◆ EXERCISE: Reproduce the items below verbatim, starting at the line containing "Where should I click to: Open" and ending at the line containing "Image resolution: width=768", with both of those lines included.

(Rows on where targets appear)
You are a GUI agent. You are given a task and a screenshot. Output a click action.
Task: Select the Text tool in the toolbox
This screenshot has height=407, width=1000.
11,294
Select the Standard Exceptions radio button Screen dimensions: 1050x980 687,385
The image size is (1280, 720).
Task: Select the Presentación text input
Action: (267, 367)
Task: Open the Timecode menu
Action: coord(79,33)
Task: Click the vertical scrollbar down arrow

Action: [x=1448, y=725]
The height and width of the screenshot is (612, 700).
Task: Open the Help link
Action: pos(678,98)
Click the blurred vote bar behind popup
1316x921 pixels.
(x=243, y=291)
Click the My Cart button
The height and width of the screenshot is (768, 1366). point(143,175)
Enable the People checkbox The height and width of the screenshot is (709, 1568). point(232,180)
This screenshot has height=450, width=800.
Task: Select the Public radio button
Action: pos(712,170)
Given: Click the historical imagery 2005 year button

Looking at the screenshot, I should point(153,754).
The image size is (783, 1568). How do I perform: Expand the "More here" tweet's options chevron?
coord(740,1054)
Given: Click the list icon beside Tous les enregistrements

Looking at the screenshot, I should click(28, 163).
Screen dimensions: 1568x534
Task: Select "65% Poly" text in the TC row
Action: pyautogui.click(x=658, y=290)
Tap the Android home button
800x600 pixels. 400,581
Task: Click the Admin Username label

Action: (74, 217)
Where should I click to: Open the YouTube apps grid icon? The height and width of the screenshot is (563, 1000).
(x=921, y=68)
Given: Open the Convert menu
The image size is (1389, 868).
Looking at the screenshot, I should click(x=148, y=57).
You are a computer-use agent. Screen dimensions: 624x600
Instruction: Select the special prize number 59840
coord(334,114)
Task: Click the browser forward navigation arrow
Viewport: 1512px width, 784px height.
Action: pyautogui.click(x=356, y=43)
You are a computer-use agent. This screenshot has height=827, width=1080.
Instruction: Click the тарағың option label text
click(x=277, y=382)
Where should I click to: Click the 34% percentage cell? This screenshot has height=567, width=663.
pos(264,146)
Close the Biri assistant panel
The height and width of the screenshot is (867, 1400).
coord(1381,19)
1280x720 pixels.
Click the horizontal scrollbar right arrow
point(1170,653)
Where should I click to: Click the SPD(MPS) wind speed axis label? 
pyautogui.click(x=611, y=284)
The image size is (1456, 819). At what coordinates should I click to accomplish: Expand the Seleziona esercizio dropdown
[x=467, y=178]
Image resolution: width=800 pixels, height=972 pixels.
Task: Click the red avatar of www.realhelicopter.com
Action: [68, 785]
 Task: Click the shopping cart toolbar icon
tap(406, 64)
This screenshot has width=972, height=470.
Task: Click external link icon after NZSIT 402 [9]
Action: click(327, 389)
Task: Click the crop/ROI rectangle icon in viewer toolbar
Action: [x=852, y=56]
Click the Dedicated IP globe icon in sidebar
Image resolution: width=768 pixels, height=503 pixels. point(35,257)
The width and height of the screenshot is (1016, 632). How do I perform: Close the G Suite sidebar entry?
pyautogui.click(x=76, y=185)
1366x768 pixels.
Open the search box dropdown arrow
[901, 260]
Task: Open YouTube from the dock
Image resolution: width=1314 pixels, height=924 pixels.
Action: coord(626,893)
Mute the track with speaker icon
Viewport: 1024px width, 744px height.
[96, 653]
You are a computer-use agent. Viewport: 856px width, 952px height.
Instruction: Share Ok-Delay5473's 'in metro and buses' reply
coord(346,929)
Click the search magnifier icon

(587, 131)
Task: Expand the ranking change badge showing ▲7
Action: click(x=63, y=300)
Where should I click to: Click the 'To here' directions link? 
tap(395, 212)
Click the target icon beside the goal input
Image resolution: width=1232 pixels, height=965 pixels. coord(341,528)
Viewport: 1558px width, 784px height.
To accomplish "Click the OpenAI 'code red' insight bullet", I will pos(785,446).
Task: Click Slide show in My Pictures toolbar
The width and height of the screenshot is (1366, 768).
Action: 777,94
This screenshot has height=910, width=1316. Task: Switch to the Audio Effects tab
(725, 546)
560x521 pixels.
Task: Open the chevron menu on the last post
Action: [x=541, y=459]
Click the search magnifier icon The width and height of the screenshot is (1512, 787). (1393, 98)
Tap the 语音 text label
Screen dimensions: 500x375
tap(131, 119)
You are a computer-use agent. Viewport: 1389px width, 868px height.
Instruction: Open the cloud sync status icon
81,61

◆ RESULT OF THE EXERCISE:
Where should I click to: Open the YouTube apps grid icon? The height and width of the screenshot is (563, 1000).
(x=921, y=68)
Given: Open the Convert menu
The image size is (1389, 868).
Looking at the screenshot, I should click(x=148, y=57).
You are a computer-use agent. Screen dimensions: 624x600
Instruction: Select the special prize number 59840
coord(334,114)
Task: Click the browser forward navigation arrow
Viewport: 1512px width, 784px height.
Action: pyautogui.click(x=356, y=43)
You are a computer-use agent. This screenshot has height=827, width=1080.
Instruction: Click the тарағың option label text
click(x=277, y=382)
Where should I click to: Click the 34% percentage cell? This screenshot has height=567, width=663.
pos(264,146)
Close the Biri assistant panel
The height and width of the screenshot is (867, 1400).
coord(1381,19)
1280x720 pixels.
Click the horizontal scrollbar right arrow
point(1170,653)
Where should I click to: Click the SPD(MPS) wind speed axis label? 
pyautogui.click(x=611, y=284)
The image size is (1456, 819). At what coordinates should I click to accomplish: Expand the Seleziona esercizio dropdown
[x=467, y=178]
Image resolution: width=800 pixels, height=972 pixels.
Task: Click the red avatar of www.realhelicopter.com
Action: [68, 785]
 Task: Click the shopping cart toolbar icon
tap(406, 64)
This screenshot has width=972, height=470.
Task: Click external link icon after NZSIT 402 [9]
Action: click(327, 389)
Task: Click the crop/ROI rectangle icon in viewer toolbar
Action: [x=852, y=56]
Click the Dedicated IP globe icon in sidebar
Image resolution: width=768 pixels, height=503 pixels. point(35,257)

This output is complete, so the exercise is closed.